How Hiding Criminal Records Hurts Black and Hispanic Men

Source: Time

By Jennifer Doleac & 

Doleac is an assistant professor of public policy and economics at the University of Virginia and a nonresident fellow at the Brookings Institution.

Hansen is an associate professor of economics at the University of Oregon and a research associate at the National Bureau of Economic Research.

If we want to reduce incarceration rates, we must help ex-offenders build stable lives outside prison walls. Assisting them as they find jobs, even from employers skeptical of those with past convictions, is an important step to enabling them. One common method is to “Ban The Box,” which amounts to preventing employers from asking about applicants’ criminal records until late in the application process. (The policy gets its name from the box that applicants are asked to check if they’ve been convicted of a crime.) If applicants with criminal records can get an interview, advocates reason, perhaps they can convince employers that they’re a good fit for the position regardless of their history.
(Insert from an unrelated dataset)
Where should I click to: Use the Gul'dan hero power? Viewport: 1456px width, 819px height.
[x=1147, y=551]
This seems like a good idea. But recent evidence suggests that BTB laws do more harm than good. They actually decrease employment for young, low-skilled black and Hispanic men overall, a group that already struggles to get work even when they have committed no crime.
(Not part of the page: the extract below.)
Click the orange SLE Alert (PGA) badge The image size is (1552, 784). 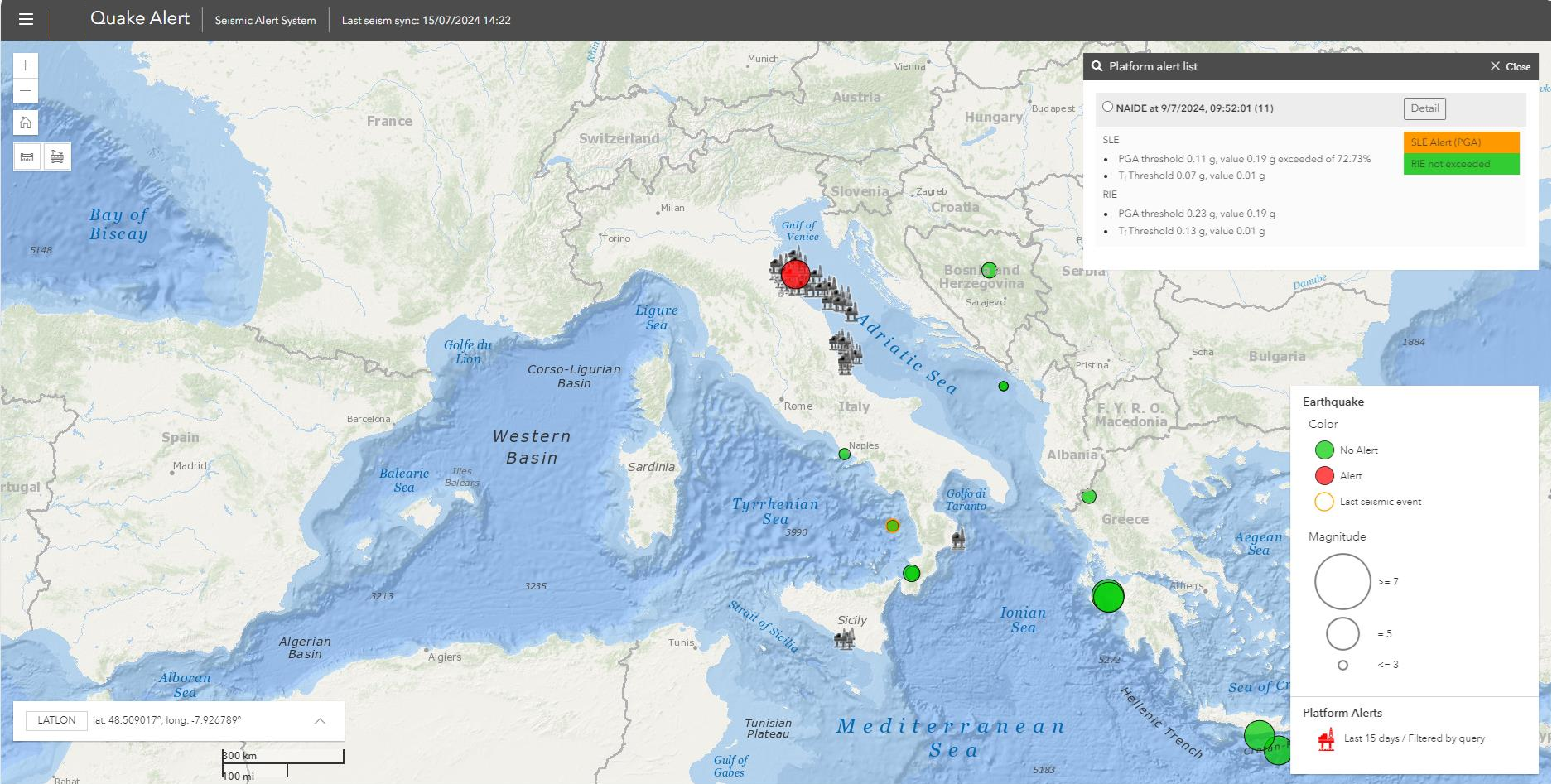[1461, 142]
This is because—box or no box—employers remain reluctant to hire people with criminal records. The typical ex-offender is likely to face problems that the typical non-offender does not: difficulty finding stable housing; high rates of mental illness, substance abuse and emotional trauma; poor interpersonal skills; low levels of education and little or interrupted work histories. Our incarceration system worsens many of these problems by focusing more on warehousing offenders than rehabilitating them. Those who have a recent conviction are also likely to re-offend, which could unexpectedly take them off the job. And hiring someone with a criminal record increases employers’ risk of a negligent hiring lawsuit, if the employee does something like assault a customer. These are all valid concerns for an employer who is seeking a reliable, productive employee.

Banning the box does nothing to address those concerns. Employers still have incentives to avoid interviewing and hiring ex-offenders. When we take precise information about criminal histories away, then, employers are left to guess based on the remaining information they do have—such as education, gender and race. That is, they statistically discriminate against groups that are most likely to have a recent conviction.

Given the demographics of offenders in the United States, the group most likely to be discriminated against is young, low-skilled black and Hispanic men. They are the most likely to have a recent criminal conviction that would concern employers, and so ex-offenders in this group are the most likely to be helped by BTB, while non-offenders in this group are the most likely to be hurt. The important question, then, is whether BTB does more good than bad. Are these young men more or less likely to be employed after BTB than before?